I have recently finished reading a book written by a senior court official before 1917, and found the following paragraph quite interesting :
" Misfortune seemed to be her lot. Four times her hopes of giving an heir to the crown were brought to naught as one girl after another was born to her, adding to her blighted life the knowledge that in this respect Russia was bitterly disappointed. Her relations with her husband were affectionate, but not tender, and she never knew how to manage him, or to develop by her sympathy the best side of his nature. Her manner towards him, also, was not what it ought to have been. She treated him more like a naughty boy than like a monarch whose first subject she was.

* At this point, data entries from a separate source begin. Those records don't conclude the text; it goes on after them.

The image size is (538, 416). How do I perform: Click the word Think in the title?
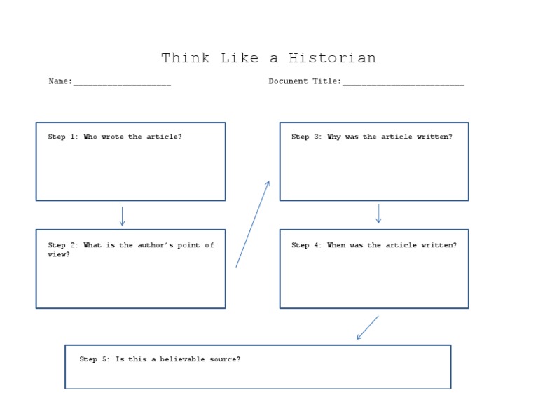point(185,58)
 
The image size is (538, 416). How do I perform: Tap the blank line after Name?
point(122,83)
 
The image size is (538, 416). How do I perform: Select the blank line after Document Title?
point(403,83)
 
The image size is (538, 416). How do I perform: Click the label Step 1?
point(63,137)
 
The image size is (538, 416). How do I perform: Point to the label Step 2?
point(63,245)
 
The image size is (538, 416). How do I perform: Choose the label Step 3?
point(307,137)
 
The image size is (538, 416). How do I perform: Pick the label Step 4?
point(307,245)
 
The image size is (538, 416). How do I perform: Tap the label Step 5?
point(95,359)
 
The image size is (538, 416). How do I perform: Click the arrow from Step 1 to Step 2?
point(122,216)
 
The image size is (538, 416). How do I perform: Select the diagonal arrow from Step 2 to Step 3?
point(252,224)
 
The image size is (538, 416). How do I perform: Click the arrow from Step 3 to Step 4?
point(378,214)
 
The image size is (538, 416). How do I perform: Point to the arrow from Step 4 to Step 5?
point(368,327)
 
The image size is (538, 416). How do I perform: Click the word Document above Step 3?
point(289,81)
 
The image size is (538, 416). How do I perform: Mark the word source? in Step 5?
point(225,359)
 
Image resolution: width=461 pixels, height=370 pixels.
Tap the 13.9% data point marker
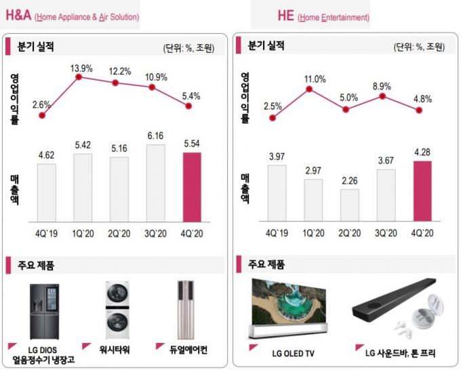pos(79,77)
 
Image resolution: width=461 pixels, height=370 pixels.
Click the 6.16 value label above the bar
pos(155,136)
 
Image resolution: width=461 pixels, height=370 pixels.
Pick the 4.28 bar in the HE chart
pos(421,191)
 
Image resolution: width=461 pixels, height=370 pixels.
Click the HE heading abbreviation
pos(285,16)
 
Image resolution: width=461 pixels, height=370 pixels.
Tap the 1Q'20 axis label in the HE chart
pos(313,233)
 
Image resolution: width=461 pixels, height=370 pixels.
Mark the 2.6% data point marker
pos(43,115)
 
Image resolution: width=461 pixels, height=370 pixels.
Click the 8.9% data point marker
pos(383,97)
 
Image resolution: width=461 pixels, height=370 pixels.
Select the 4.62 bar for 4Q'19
pos(47,192)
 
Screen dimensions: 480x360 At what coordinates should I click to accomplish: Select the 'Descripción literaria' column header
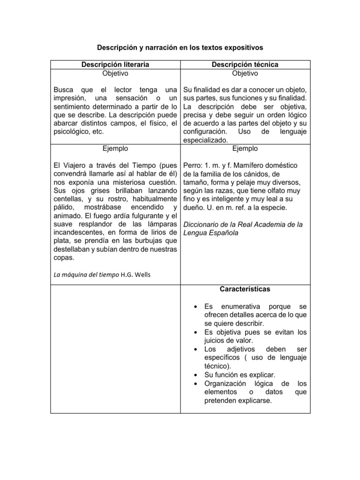115,64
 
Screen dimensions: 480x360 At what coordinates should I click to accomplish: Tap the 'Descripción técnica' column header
244,64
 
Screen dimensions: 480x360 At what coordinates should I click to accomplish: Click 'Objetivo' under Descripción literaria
115,73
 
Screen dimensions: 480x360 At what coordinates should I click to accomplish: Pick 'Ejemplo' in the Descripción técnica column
244,149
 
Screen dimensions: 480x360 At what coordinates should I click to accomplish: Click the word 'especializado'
205,140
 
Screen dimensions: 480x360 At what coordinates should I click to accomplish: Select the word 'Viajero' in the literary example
80,165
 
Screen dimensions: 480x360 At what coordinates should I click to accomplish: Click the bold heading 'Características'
244,289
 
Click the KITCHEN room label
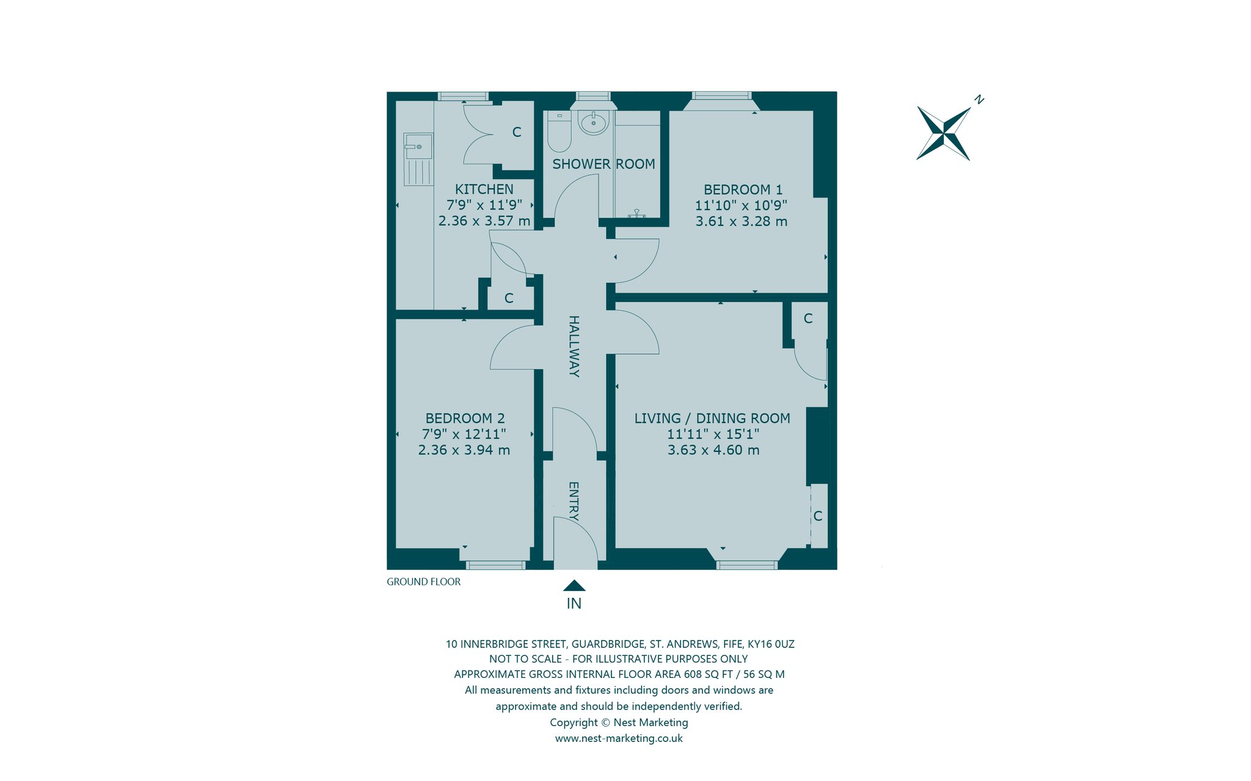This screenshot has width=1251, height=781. [484, 189]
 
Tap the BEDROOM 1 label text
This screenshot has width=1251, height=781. [743, 190]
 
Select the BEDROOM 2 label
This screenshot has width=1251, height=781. [465, 418]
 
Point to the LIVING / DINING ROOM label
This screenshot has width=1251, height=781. [712, 418]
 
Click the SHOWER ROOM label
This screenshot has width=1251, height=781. [604, 164]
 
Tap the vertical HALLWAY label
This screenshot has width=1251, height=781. [574, 346]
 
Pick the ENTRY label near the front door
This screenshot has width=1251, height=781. [574, 501]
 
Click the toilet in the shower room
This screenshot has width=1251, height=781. [559, 131]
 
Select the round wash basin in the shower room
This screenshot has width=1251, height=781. [594, 123]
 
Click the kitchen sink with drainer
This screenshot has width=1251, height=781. [418, 159]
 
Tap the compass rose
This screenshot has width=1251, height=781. [944, 133]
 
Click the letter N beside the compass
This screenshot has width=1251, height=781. [979, 99]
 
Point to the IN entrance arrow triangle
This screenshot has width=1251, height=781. [574, 586]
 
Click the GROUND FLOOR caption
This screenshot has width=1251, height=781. [424, 582]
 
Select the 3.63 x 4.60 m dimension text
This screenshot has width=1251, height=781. [713, 450]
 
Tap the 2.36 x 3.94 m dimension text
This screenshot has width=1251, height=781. [464, 450]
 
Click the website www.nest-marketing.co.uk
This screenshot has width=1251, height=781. [619, 738]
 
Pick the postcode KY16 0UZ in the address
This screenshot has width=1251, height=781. [771, 644]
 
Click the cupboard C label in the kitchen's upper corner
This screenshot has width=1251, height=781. [517, 132]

In the early days of their marriage it was related that one evening, when they had a few people to tea at Tsarskoye Selo, feeling tired and desiring to withdraw, she turned towards the Emperor, and said to him in English, a language always spoken in the Imperial family, " Now come, my boy; it is time for me to go to bed" One may imagine the stupefaction which this phrase caused among a people accustomed to all the rigidity of etiquette which had always ruled the Court of St Petersburg. They could not understand how an Empress could forget herself so far in the presence of others as to address the Tsar of All the Russias as " my boy"."
I was very surprised by this revelation, and wonder if it was not just gossip, as she was so uptight in the presence of other people. but it does speak volumes about the way in which she dominated her husband.